IC211 (Spring 2020)

"Full" shift+ hashing

You may have noticed that shift+ hashing with the vigenere cipher, which should be our best hashing option, actually ignores everything in the message/password that comes after the first 16 characters. This is highly undesirable, although many systems in the past have actually done exactly this (with different hashing algorithms). For our password application, it means that there's no increased security in passwords of more than 16 characters. More generally, it means that we cannot meaningfully hash messages of more than 16 character. For this extra credit we will correct that problem in much the same way that many "real" hashing algorithms do. Namely, we will take the first 16 characters of the message/password and hash as we've done previously. The result of this, however, becomes the "initialization vector" iv that is used to hash the second 16 characters. This result becomes, in turn, the iv value for hashing the 16 characters after that. And so we continue until we run out of characters int he message. The last computed result is "full shift+ hash" of the input message/password.

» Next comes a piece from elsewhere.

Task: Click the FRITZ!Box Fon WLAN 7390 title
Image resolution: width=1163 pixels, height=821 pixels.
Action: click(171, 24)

initialization vector           message/password
GO_NAVY_2018^mid        TheRainInSpainFallsMainlyOnThePlain
    |                   \______________/\______________/\_/
    |                       block 0        block 1      block 2
    |                           |              |         |
    |                           |              |         |
    |                     .----msg-------.     |         |
    `-------------------iv|shift+vigenere|     |         |
                          |  of block 0  |     |         |
                          `--------------'     |         |
                                |              |         |
                     .----------'              |         |
                     |          .--------------'         |
        TgrTfU<O;oaNSQy.        |                        |
                     |    .----msg-------.               |
                     `--iv|shift+vigenere|               |
                          |  of block 1  |               |
                          `--------------'               |
                                |                        |
                     .----------'                        |
                     |          .------------------------'
        biq>n8JC-J8[;A0+        |
                     |    .----msg-------
                     `--iv|shift+vigenere|
                          |  of block 2  |
                          `--------------'
                                |
                                |
                                V
                         v-K2JJX?B@,MIJ0b
                               hash

What you need to do

To get this extra credit, you will replace your implementation of shift+ hashing with "full" shift+ hashing, as described above, so that for longer messages the entire message gets hashed, rather than just the first 16 characters. Since all examples seen so far involve passwords of 16 characters or fewer, there is no output difference for any of them -- i.e. the replacement will be invisible as far as all earlier tests are concerned. However, if properly implemented your Vault program will perform correctly on, for example, the following

vaultEC2

~/$ java Vault vaultEC2
username: flipper
password: ThisIsExactly_16
Access granted!
$ quit

~/$ java Vault vaultEC2
username: flipper
password: ThisIsExactly_16_plus_some
Access denied!

user flipper shift+vigenere 4rgZDs.8u1bjr5A/
user shamu shift+vigenere K>0F_<6vvHfYP:c^

~/$ java Vault vaultEC2
username: shamu
password: ThisIsExactly_16
Access denied!

~/$ java Vault vaultEC2
username: shamu
password: ThisIsExactly_16_plus_some
Access granted!
$ quit

An in-depth example of full shift+ hashing

To help you with debugging, here's an example of "full" shift+ hashing that shows all the intermediate values computed while hashing a longer message.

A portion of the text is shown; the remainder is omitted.